▽

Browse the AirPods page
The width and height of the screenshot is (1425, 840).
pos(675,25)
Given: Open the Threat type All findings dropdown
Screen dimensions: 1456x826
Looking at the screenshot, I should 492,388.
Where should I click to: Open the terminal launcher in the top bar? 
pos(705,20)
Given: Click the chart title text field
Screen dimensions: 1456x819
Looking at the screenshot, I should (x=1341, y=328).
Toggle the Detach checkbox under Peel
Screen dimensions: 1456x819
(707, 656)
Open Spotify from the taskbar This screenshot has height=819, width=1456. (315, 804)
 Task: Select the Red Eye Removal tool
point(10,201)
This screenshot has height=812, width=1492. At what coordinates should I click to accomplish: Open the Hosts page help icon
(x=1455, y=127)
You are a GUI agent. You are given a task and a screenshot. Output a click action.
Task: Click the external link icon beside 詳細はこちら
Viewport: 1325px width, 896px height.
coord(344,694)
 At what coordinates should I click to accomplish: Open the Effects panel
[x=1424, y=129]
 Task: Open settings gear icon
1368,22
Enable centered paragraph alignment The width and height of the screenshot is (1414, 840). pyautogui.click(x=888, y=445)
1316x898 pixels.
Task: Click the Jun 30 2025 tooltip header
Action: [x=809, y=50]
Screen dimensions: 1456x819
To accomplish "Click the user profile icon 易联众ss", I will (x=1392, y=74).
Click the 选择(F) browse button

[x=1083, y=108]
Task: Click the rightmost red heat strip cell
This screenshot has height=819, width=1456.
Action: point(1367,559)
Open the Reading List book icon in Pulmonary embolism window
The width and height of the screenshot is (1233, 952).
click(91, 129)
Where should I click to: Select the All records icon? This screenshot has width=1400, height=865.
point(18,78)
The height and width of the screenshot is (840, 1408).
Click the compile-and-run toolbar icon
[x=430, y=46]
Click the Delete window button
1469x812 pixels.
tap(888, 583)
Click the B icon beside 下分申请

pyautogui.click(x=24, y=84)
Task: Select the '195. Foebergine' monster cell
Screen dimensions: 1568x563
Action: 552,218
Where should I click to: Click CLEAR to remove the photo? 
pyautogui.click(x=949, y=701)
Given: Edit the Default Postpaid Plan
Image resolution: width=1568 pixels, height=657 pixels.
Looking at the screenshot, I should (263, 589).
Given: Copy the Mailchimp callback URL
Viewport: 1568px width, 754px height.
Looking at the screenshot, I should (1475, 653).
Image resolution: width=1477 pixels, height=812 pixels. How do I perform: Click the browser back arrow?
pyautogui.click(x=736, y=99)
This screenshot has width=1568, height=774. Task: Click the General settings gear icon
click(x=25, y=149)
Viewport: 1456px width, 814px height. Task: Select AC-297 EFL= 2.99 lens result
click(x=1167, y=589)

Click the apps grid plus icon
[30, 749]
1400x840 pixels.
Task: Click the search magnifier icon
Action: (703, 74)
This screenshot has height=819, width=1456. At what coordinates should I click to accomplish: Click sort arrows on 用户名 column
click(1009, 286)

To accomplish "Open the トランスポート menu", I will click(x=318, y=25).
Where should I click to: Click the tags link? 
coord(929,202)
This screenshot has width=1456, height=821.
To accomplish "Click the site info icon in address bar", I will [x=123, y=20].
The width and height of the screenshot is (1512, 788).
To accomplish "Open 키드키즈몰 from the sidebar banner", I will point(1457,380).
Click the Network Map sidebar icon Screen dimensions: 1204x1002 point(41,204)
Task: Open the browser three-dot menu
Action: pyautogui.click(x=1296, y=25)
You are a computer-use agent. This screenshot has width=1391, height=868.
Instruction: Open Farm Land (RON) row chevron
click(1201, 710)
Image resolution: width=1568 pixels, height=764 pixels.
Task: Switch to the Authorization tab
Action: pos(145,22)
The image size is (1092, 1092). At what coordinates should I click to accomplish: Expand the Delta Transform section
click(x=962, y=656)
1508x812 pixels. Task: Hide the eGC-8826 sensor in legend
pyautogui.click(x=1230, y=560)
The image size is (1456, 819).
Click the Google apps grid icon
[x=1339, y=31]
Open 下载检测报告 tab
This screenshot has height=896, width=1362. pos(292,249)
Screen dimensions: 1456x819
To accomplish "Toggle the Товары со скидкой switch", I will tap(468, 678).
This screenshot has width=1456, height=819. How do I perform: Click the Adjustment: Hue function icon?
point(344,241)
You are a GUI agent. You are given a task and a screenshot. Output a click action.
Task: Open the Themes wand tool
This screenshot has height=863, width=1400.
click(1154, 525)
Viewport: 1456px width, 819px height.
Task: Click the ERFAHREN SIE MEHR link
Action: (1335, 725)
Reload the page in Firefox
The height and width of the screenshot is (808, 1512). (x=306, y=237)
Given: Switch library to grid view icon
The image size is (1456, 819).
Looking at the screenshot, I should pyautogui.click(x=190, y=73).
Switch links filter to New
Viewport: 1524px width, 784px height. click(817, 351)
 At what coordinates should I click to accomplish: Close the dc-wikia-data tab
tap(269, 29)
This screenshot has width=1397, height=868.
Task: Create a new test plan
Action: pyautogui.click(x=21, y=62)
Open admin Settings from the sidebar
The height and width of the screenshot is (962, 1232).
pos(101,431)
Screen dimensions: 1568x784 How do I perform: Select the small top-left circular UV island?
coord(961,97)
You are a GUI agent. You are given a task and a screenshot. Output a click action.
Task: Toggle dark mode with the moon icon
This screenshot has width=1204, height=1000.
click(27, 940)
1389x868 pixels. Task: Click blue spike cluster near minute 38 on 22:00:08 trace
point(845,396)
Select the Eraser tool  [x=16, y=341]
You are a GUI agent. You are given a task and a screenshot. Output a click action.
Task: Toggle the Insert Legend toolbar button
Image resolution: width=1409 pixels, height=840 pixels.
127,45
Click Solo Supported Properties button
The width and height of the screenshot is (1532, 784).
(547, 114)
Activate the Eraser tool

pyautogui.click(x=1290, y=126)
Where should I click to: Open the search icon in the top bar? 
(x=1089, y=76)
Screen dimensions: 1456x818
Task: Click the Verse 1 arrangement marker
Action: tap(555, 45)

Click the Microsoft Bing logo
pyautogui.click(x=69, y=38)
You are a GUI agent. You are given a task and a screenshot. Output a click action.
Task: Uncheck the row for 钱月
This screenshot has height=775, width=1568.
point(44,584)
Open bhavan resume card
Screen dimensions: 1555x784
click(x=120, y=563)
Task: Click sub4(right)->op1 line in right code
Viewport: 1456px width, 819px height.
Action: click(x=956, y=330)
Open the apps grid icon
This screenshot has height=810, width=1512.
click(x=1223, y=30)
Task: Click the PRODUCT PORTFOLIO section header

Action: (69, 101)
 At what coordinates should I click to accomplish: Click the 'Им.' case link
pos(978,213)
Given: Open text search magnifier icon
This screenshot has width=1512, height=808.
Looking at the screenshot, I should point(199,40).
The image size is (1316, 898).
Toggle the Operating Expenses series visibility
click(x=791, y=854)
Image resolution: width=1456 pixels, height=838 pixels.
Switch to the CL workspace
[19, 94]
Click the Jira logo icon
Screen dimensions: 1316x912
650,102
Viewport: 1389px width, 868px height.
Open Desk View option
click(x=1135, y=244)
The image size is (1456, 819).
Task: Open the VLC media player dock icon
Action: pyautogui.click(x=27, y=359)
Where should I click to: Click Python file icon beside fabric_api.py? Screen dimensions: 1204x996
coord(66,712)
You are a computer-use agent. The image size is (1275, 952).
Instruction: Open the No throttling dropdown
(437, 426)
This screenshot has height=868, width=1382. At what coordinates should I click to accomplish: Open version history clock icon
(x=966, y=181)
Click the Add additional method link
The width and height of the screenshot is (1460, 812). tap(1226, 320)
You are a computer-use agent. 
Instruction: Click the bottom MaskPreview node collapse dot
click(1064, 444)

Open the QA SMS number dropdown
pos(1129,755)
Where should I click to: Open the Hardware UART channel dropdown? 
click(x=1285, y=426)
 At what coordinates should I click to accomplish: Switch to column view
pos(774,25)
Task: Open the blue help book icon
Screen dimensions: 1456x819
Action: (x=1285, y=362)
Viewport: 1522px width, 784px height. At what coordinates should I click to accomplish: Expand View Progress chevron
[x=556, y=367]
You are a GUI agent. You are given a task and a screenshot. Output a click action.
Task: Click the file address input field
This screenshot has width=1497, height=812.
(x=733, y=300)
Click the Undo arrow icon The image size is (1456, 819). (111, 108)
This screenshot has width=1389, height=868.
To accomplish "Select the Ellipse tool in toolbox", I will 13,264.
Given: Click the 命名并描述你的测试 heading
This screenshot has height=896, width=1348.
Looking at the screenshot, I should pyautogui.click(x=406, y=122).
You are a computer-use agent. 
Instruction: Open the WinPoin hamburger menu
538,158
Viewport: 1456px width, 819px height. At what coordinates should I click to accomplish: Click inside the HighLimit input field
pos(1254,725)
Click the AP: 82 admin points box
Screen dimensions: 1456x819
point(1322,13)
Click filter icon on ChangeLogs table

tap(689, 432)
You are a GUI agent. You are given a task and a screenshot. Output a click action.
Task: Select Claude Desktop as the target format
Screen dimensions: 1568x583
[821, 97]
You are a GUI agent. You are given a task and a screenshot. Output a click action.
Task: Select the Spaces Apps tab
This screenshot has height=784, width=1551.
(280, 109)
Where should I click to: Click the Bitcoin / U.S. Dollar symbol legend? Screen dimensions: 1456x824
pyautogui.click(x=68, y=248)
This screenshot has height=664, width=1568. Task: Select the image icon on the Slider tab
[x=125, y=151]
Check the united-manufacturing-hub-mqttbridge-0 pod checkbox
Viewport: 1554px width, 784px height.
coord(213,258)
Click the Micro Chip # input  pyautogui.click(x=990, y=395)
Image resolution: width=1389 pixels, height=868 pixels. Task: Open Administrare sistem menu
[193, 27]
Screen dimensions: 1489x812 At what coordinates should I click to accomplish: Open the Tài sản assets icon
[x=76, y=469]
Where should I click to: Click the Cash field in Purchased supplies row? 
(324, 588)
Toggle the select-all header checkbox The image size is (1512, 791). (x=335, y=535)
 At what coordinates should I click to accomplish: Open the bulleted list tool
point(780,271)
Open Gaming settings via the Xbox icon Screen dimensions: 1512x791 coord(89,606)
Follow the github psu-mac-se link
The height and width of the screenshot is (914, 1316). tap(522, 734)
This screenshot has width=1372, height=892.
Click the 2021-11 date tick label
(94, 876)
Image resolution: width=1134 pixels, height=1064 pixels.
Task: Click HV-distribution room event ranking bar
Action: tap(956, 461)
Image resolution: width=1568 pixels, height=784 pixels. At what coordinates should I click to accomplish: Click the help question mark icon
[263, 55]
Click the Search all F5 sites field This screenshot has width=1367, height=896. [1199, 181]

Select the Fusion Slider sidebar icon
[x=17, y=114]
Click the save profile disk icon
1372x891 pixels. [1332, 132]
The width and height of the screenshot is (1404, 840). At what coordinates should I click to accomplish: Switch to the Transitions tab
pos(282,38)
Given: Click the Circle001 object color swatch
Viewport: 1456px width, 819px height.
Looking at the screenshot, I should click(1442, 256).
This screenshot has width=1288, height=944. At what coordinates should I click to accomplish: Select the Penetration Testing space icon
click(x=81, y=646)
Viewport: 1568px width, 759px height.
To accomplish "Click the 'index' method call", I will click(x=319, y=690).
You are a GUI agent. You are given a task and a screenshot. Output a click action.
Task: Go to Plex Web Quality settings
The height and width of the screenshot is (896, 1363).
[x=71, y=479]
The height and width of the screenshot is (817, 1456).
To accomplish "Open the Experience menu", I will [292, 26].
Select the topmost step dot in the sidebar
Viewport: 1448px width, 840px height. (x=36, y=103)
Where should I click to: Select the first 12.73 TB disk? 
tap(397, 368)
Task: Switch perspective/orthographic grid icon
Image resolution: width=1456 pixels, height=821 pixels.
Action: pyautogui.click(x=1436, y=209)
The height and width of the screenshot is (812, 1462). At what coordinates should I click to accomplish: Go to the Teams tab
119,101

△

*What to do:* Count of lines holding the string "cell": please work it out for the entries above and give the number alone.

*Written solution:* 2